▸ **Direction**:
Gather every line of the listing that contains the string "Instruction", and copy each one out. Case counts.

** BEGIN Record excerpts **

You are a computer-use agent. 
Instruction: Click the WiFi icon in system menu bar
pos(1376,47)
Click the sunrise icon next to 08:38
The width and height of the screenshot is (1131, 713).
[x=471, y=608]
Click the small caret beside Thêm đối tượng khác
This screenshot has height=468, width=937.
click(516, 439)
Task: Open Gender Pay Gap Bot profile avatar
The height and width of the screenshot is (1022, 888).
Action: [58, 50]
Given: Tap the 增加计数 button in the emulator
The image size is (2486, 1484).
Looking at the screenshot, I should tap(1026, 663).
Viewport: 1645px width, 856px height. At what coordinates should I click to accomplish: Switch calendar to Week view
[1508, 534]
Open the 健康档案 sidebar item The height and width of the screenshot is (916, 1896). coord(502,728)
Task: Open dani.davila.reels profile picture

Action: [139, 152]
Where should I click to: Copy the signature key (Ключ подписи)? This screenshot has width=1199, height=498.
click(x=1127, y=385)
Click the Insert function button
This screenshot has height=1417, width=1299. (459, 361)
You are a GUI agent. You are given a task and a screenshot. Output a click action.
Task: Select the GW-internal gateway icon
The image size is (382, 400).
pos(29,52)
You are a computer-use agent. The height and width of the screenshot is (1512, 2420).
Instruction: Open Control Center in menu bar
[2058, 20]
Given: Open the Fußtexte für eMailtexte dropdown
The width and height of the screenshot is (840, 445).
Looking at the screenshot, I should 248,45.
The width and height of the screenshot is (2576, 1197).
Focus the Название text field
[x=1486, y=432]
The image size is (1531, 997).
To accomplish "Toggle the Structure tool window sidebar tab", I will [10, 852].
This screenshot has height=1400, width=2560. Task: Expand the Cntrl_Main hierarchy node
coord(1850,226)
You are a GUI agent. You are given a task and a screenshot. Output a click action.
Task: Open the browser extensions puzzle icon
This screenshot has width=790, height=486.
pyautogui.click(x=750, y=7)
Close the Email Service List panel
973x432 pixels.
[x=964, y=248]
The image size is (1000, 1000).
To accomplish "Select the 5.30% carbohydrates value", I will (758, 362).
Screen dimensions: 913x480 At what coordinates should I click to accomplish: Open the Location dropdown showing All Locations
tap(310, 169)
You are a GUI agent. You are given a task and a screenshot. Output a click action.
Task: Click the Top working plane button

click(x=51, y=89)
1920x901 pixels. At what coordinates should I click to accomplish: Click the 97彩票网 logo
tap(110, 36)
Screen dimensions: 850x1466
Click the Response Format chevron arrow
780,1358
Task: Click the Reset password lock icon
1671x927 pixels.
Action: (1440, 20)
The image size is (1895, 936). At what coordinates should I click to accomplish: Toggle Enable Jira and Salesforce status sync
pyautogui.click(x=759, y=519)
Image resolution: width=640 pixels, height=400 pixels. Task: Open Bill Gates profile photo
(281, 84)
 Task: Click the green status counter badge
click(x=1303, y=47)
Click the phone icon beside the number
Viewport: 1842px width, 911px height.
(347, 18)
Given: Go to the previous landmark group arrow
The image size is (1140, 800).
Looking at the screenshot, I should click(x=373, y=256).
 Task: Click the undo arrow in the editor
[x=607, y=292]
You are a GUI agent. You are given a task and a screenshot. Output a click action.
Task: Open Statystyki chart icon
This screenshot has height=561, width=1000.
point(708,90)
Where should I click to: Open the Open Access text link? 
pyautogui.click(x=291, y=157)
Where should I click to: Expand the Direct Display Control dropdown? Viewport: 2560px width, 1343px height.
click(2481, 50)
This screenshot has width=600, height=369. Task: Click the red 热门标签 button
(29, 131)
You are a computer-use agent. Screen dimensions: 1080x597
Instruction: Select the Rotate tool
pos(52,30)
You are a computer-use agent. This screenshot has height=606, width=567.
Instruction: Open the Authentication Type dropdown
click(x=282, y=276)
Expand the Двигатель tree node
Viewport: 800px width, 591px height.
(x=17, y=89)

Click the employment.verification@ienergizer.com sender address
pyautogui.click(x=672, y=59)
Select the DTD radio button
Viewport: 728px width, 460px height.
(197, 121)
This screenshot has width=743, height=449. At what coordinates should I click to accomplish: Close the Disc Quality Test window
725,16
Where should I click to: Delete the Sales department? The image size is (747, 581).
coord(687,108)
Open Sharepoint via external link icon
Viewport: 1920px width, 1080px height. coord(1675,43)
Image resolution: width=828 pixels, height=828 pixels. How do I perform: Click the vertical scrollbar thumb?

** END Record excerpts **

▸ **Response to this task**:
Instruction: Click the WiFi icon in system menu bar
Instruction: Open Control Center in menu bar
Instruction: Select the Rotate tool
Instruction: Open the Authentication Type dropdown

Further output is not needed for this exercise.